* WHAT TO WORK ON:
Please carry on the news report about the Vermont House budget vote, starting right after its last line.

* EXTRACT PROVIDED:
Vermont House Passes First Quarter 2021 Budget | WAMC

Vermont House Passes First Quarter 2021 Budget

Jun 26, 2020

The Vermont House deliberated and eventually passed a transitional budget for the first quarter of 2021.  But there was some confusion over a number of amendments that had been added to the bill.

The Vermont House this week deliberated H.961 which allocates first quarter fiscal year 2021 state appropriations, federal Coronavirus Relief funds and “other fiscal requirements.”  House Speaker Democrat Mitzi Johnson clarified what members were reviewing as deliberations began.  “We’re not at second or third reading. We are in the middle of the Senate proposal of amendments. And you heard an amendment from the Appropriations Committee. Now the member from Arlington wishes to substitute the amendment from the member from Montpelier. So that’s where we are now.”

There was immediate confusion whether an amendment had been offered on the floor.  Cynthia Browning: “Madame Speaker I don’t believe I’ve presented my amendment on the floor of the House. I only presented it in the all caucus.”
Speaker Johnson:  “Does the clerk recall?”

* Data drawn from a collection:
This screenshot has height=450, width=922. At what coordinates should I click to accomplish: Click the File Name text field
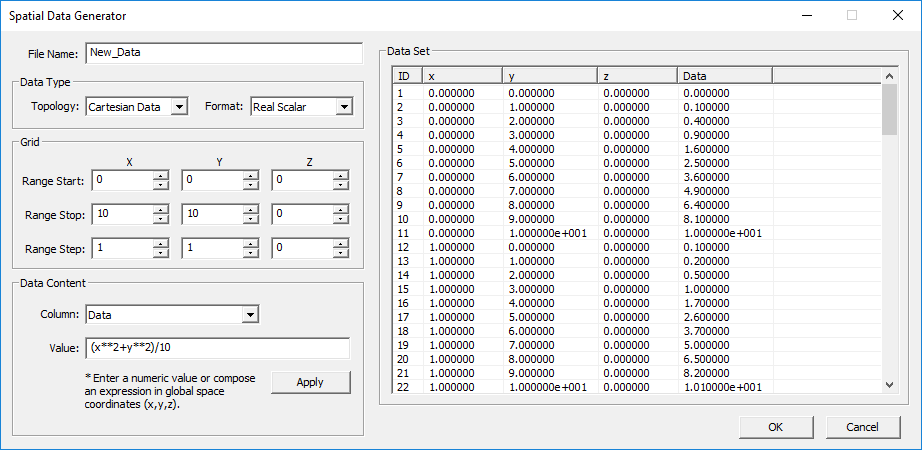pos(223,53)
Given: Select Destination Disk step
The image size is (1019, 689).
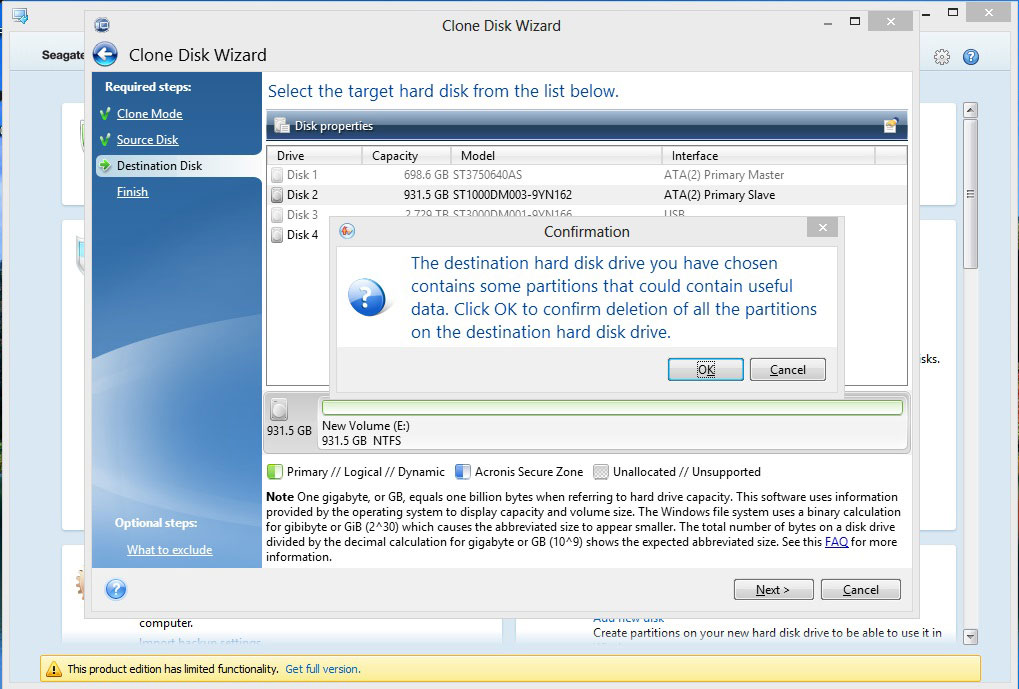Looking at the screenshot, I should pos(159,166).
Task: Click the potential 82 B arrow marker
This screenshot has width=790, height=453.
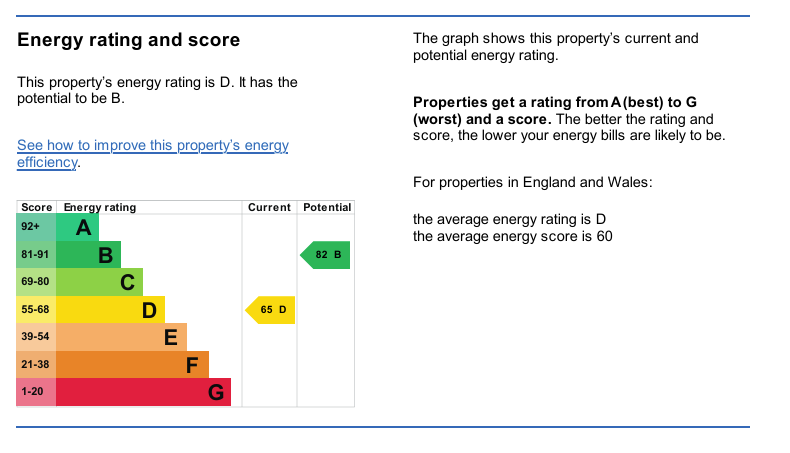Action: pyautogui.click(x=326, y=255)
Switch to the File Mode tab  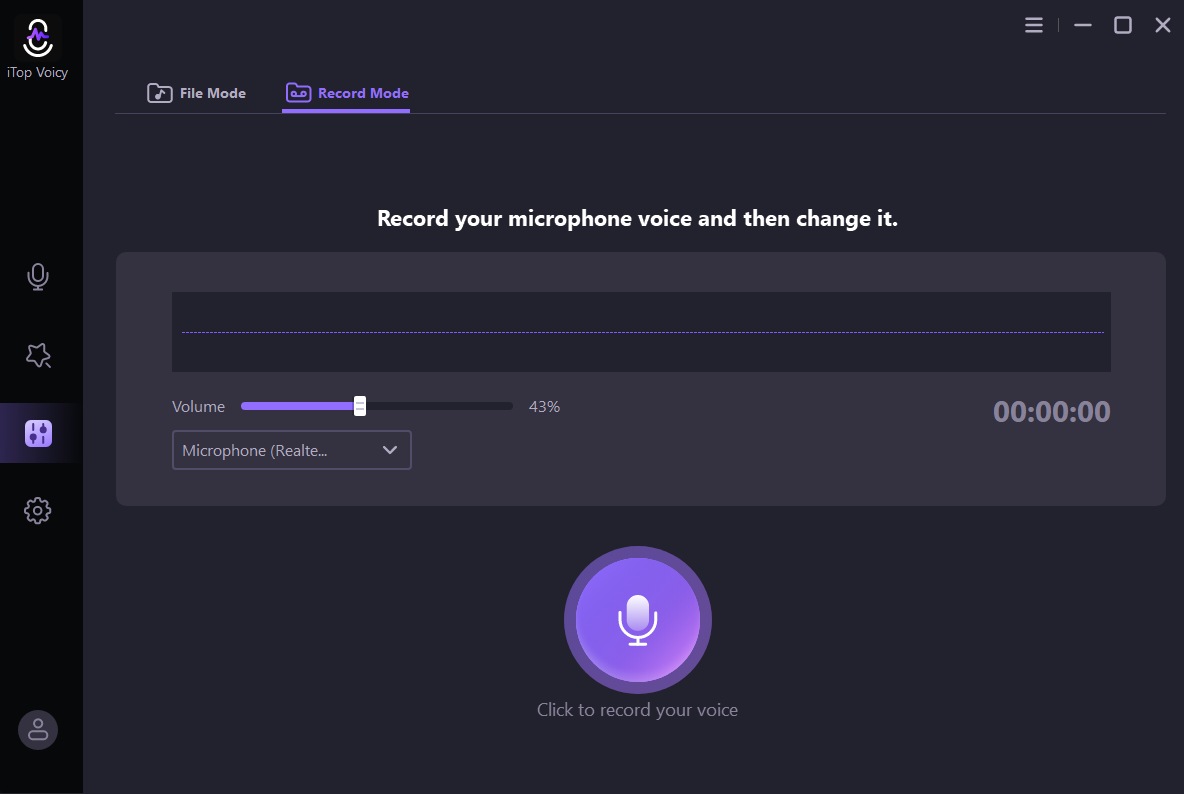tap(196, 92)
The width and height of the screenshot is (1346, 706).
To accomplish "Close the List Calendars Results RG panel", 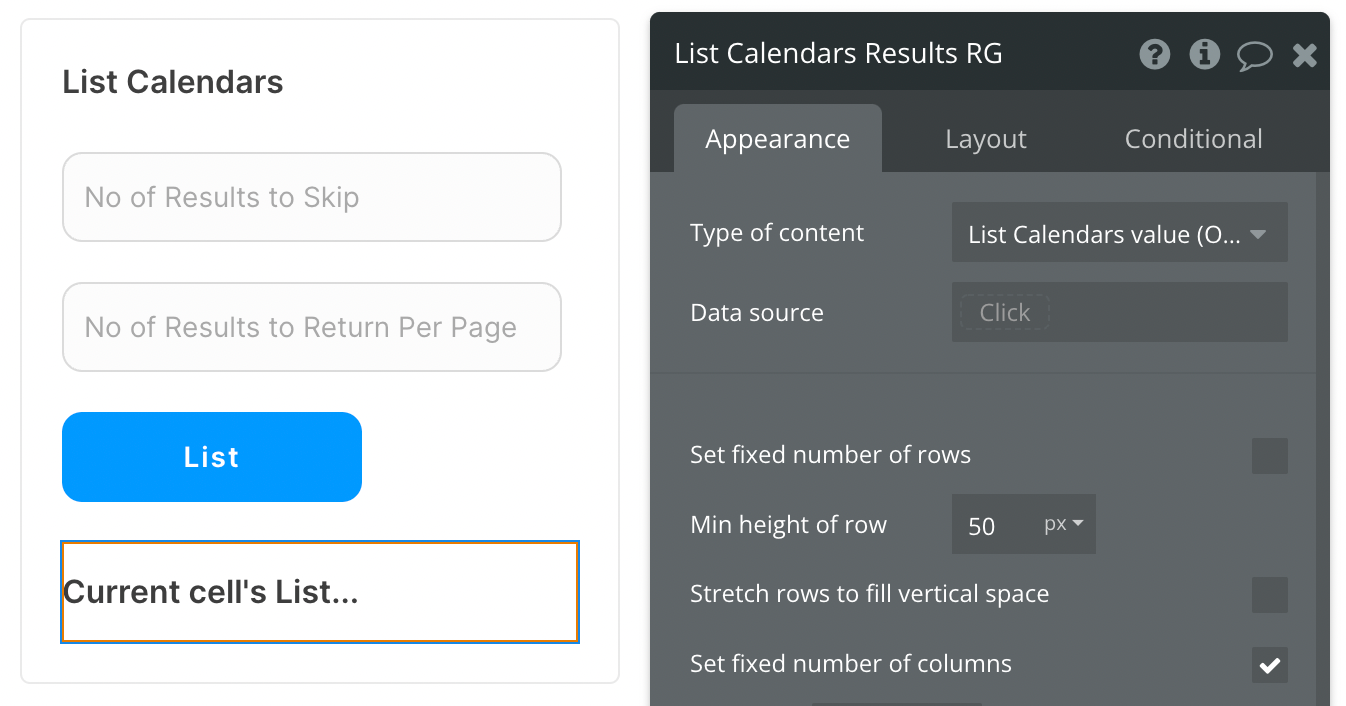I will [x=1304, y=55].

* ANSWER BOX:
House Clerk William MaGill: “The member from Arlington did present her amendment after the member from Montpelier had presented.”  
Speaker Johnson:  “So I believe the amendment has been offered. The debate is now open.”

Arlington Democrat Cynthia Browning explained why she offered a substitute amendment.  “The problem with the, what I will call the Hooper amendment or the Appropriations amendment that I seek to replace, is that it makes an allocation of limited resources when we don’t even know what our resources will be.”

Browning’s amendment was defeated.  Several other amendments were then offered. One of the most contentious would in 2021 change legislators’ pay formula to be based on salary increases paid to Vermont’s five constitutional officers. Northfield Republican Anne Donahue says it’s an inappropriate time to include such a proposal. “It’s about looking at the past five years and saying we got half as much as we would’ve if we had been  linked to the constitutional officers.  It’s about looking at members folks who can’t serve because there’s an inequity. And those are actually really good reasons to look at this and address it. I just strongly believe that it’s not necessary now, that’s in the midst of a pandemic, that’s in the midst of an economic crisis and it just doesn’t feel very good to be talking about pay increases in that context.”

Burlington Democrat Jill Krowinski countered the amendment does not guarantee a salary change.  “We are not getting a pay increase with this vote. What we are doing is setting up a process and a conversation. So this makes sense that we are setting up a process. This doesn’t give us a raise.”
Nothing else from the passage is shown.